Politics

Melissa Joan Hart Calls For Safer Gun Laws After Mass Shootings Hit "So Close To Home"

“I used to believe you couldn’t mess with the second amendment because that’s a threat to our freedom as Americans. But now I can say we are not free as long as weapons of war are allowed in the hands of untrained, unchecked citizens.”

by Kaitlin Kimont

Melissa Joan Hart has called on lawmakers to take action on gun control reform nearly a year after she helped a class of kindergartners escape a school shooting in Nashville, Tennessee. That harrowing experience would actually be Hart’s second encounter with gun violence, specifically a school shooting. This week, the actress best known from shows like Sabrina The Teenage Witch and Clarissa Explains It All spoke during a Senate roundtable event and said that while she once believed you “couldn’t mess with the second amendment” because “that’s a threat” to Americans’ freedoms, she now thinks we will never live without fear if things don’t change.

“I’m exhausted. Twelve years ago we were living in Fairfield County, Connecticut and a mentally ill boy that day took his mom’s guns and murdered 26 innocent people in a nearby school to where my children were,” Hart shared on Wednesday, referring to the 2012 school shooting at Sandy Hook Elementary in Newtown, Connecticut. “[That shooting] included 20 first-graders. My son at the time was in the first grade. My entire life changed that day, and my political views changed that day.”

Eleven years later, Hart experienced another close encounter with gun violence when six people were killed in the Covenant School shooting in the Green Hills neighborhood of Nashville, Tennessee on March 27, 2023. On that day, Hart shared on Instagram that she and her husband Mark Wilkerson, whose children went to a school near where the shooting took place, helped “a class of kindergarteners cross a busy highway” as they were trying to escape the shooting through nearby woods.

“As I reached to help the children and help them cross the road, it became clear that whatever they were running from was scarier than these cars in the street. And the fear on their faces and the terror and the confusion as we got them to safety, and then the six ambulances that drove by us and let us know exactly what it happened. These memories will not allow me to stop fighting for ways to keep our children, our communities, and our country safer,” Hart told lawmakers.

“That day, we lost three educators and three third-grade children from the Covenant School, and my youngest son was in the third grade at the time. And once again, tragedy had hit so close to home, and I had to stop and wonder, once again, ‘Will we be next?’”

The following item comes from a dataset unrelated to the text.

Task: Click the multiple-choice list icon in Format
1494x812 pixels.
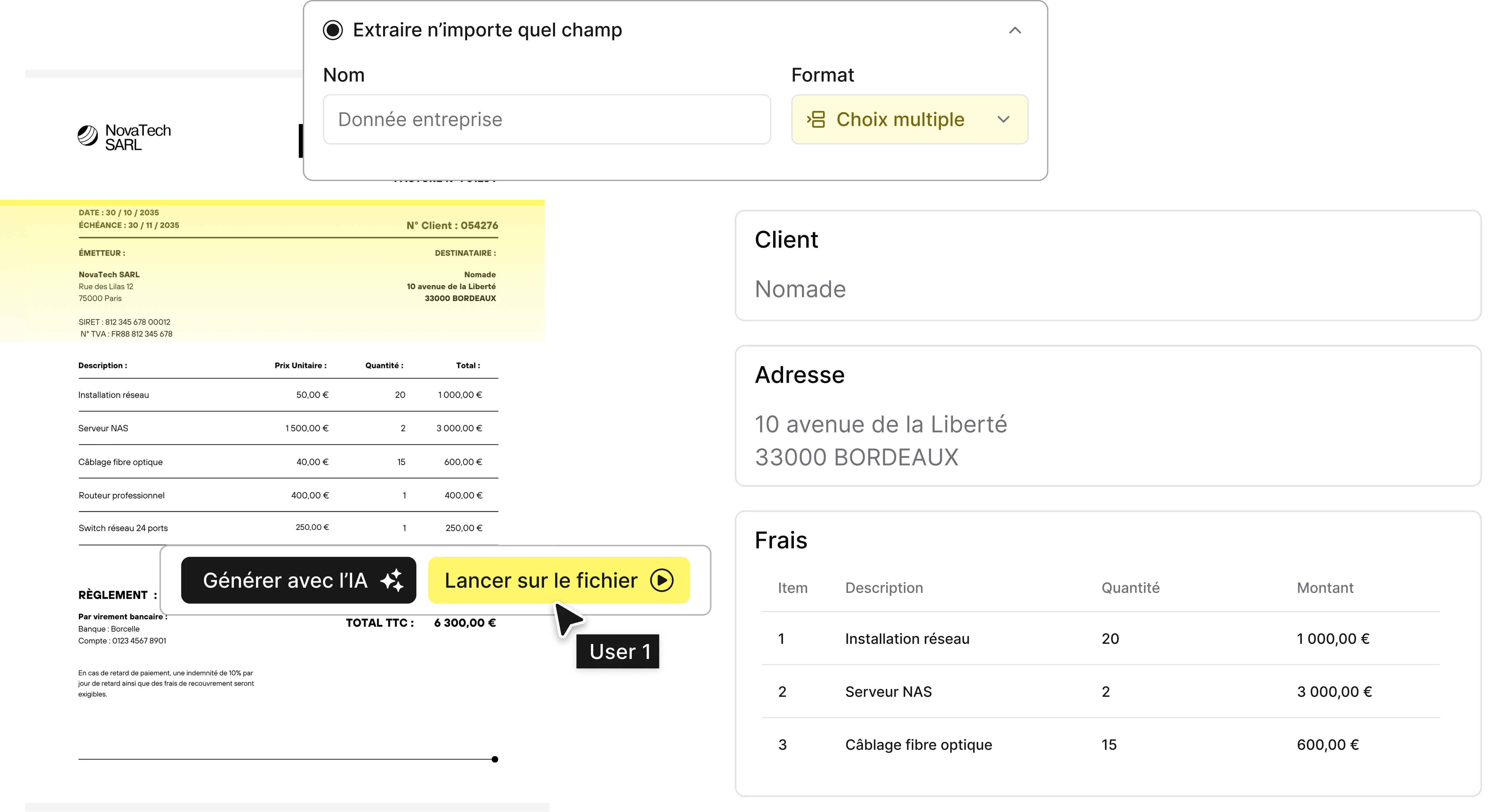Action: (816, 119)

“I had been a staunch second amendment woman who believed our freedoms could not be infringed upon with new laws,” Hart continued. “Back in 2012, after the shooting at Sandy Hook, I spent months of sleepless nights praying for the families of that nearby town. I started wanting to make sure that that could never happen again, and in digging and educating myself on guns and gun laws across the nation, I learned that laws do change. That in fact, it happens all the time to make our world a safer place.”

In her remarks, Hart referenced how effective MADD (Mothers Against Drunk Driving) had been in helping reduce the drunk driving deaths through “tough, relentless years of battles with politicians.”

“I wanted to see that happen with this situation,” Hart said.

At the roundtable, Hart joined Sen. Martin Heinrich (D-N.M.), gun violence prevention nonprofit March Fourth, and victims of gun violence to discuss Heinrich’s newly introduced bill, the Gas-Operated Semi-Automatic Firearms Exclusion Act (GOSAFE) Act. The legislation would limit possession of military-style firearms and large-capacity magazines. “As lawmakers, we should be able to draw a line between traditional firearms used for hunting, sport and self-defense, and these weapons of war designed to take human life,” Heinrich said of the bill.

Hart believes change is possible. “I used to believe you couldn’t mess with the second amendment because that’s a threat to our freedom as Americans,” Hart said at the event. “But now I can say we are not free as long as weapons of war are allowed in the hands of untrained, unchecked citizens. We are not free if our children are forced to practice lockdown drills at school and at church. And we are not free if we have to live in fear.”